Le quatrième règne est le monde des peuples européens, jusqu’à notre
époque, qui est en est née. Il accomplit le principe de la réconciliation de la vie
éthique, en surmontant l’opposition du monde romain. Celui-ci se termine par le
malheur du fait de la perte de la vie éthique, par le désespoir à l’égard du monde
et l’attente de la réconciliation véritable, qui est celle de Dieu et de l’homme.

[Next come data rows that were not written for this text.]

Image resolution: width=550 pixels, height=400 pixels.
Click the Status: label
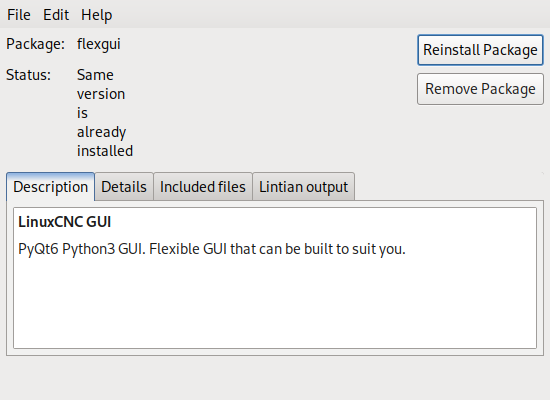[28, 75]
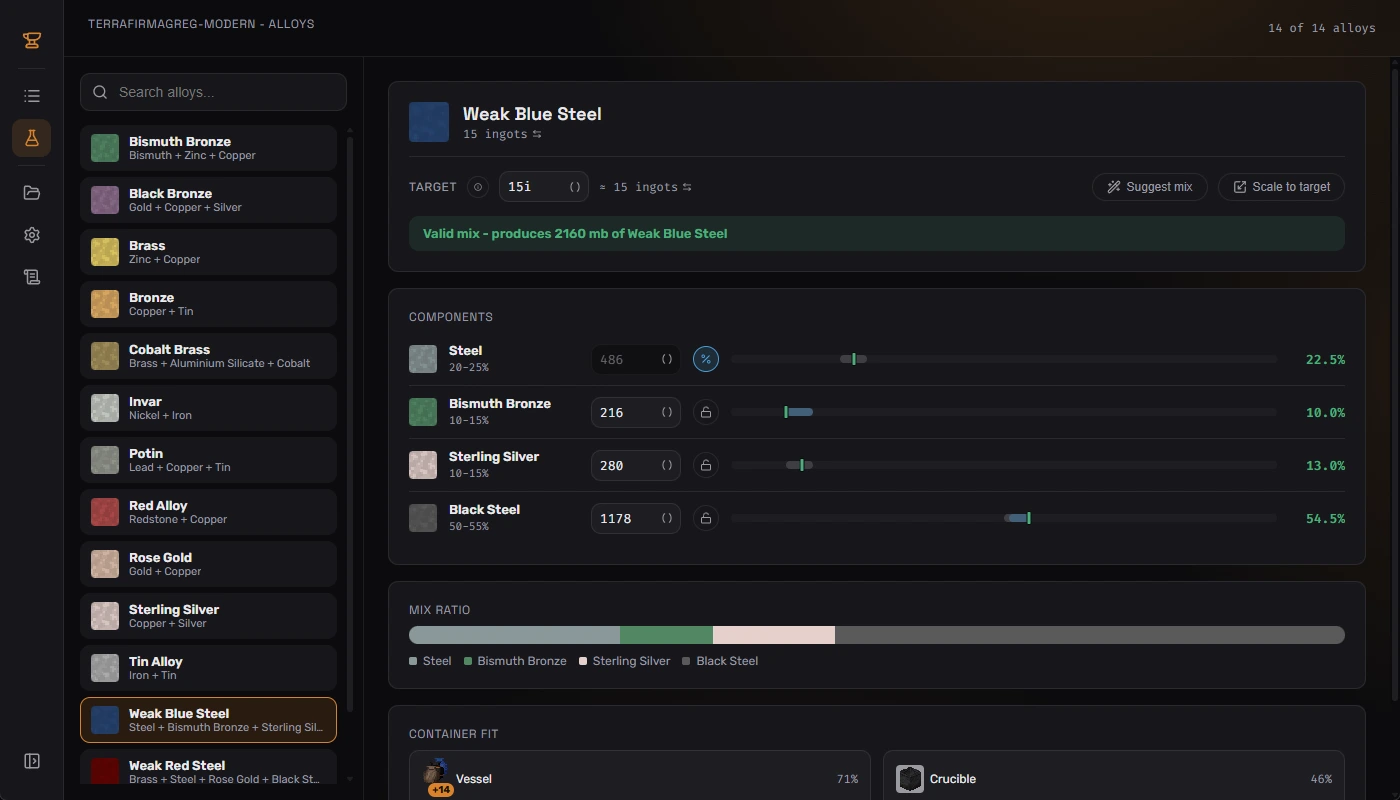Select Rose Gold alloy from list
The height and width of the screenshot is (800, 1400).
click(x=208, y=564)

Cette réconciliation est l’événement de l’Esprit : l’incarnation de Dieu révèle
que Dieu est Esprit, Trinité, principe qui est pour Hegel le gond autour duquel
tourne l’histoire du monde. Le peuple juif est le peuple de l’attente de Dieu,
celui qui découvre la souffrance infinie, celle qui naît de la conscience de sa
faute devant la sainteté de Dieu (David). Il est le peuple du passage, de la venue
de Dieu dans sa chair, qui opère le tournant de l’esprit. Ce sont les peuples
barbares d’Europe du Nord qui auront à accomplir le principe nouveau de la
liberté de l’esprit en produisant un monde selon les trois vertus chrétiennes que
sont la foi, l’espérance et la charité (§ 359). En héritant des principes grecs et
romains, et du principe juif, ces peuples vont accomplir le principe chrétien dans
l’État moderne qui est l’image de l’Un-trine divin, dans une histoire
mouvementée.
Maintenant, tous sont libres, simplement en tant qu’hommes, et l’unité est
pleinement différenciée, conformément à la raison : séparation de la religion et
de l’État, séparation des pouvoirs politiques, séparation de l’État et de la société,
reconnaissance de la libre personnalité en son droit. Bref, l’Idée de l’État
présentée dans ce livre institue et travaille notre monde. Le cours de l’histoire
mondiale a commencé par l’Un indifférencié et il s’achève par l’unité articulée
selon la raison, par l’Idée de l’État présentée dans ce livre. La demeure
mondaine de l’homme est cette unité de la vérité et de la liberté, mais c’est là un
drame, une histoire fragile, c’est l’action de l’esprit.